I didn't sign the pledge!

In the unlikely event of my being elected to the Westminster parliament, it seems that I was not committed to voting against the rise in tuition fees. A search through my "Sent" folder reveals that I did no more than commit myself to the party manifesto, in an email to the NUS. Perhaps a few more senior LibDems should also have been wary of planting their tick on the NUS pledge Web page.

Nevertheless, I think I would have taken my cue from the resolution at this year's Welsh LibDem conference and also shown solidarity with Mark Williams, Roger Williams and Jenny Willott, who are to be congratulated on sticking to their guns. Jenny felt she had to resign her PPS position as a result. If this were Labour or even the Conservative party, the whips would no doubt ensure that she would be cast into the outer darkness as punishment for her indiscipline. I trust that the Liberal Democrat leadership will be true to the party's tradition of respecting members' consciences and in due course recognise her undoubted ability with a position in government. (My feelings about Mark & Roger's being excluded from the Welsh Office are already on the record.)

The different nature of the Liberal Democrats has escaped at least one BBC political journalist, who stated that the party was weaker because the leader had not exercised tight control over them.
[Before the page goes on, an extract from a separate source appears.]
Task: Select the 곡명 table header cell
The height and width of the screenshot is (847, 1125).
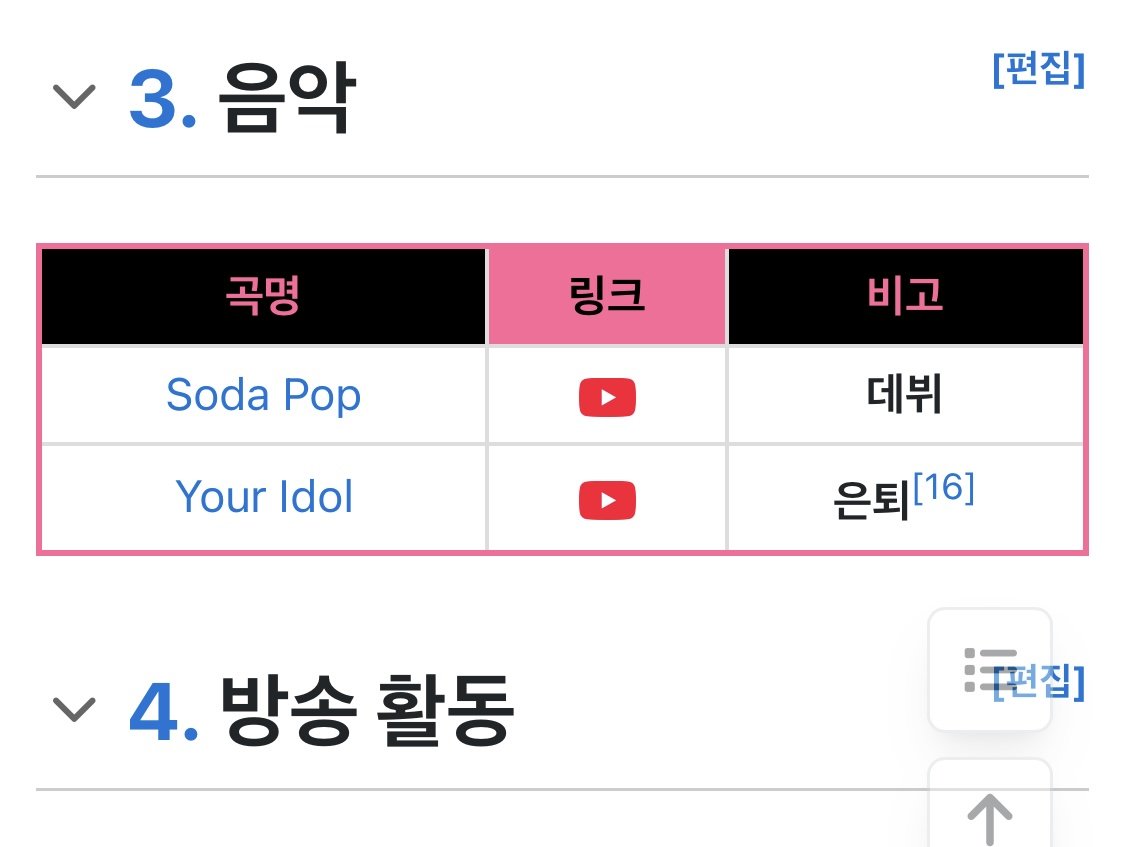Action: click(264, 296)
On the contrary: both the party and the House as a whole were strengthened by the open debate today. This was adult politics, not the playground politics of "whose gang is bigger and harder". Yes, there was some trivial party point-scoring, from both sides (the growing deficit may be a fact, but did so many coalition spokespeople need to go on about it?) but there were many thoughtful contributions, too. One had some respect for the Labour MPs, like Jeremy Corbyn, who proclaimed that they had always opposed tuition fees, even when their party was in government. Labour's summing-up by Gareth Thomas was from the school of Ben Elton, but David Willetts was masterly, even if one did not agree with all his arguments.

More, I hope, when the official voting figures become available.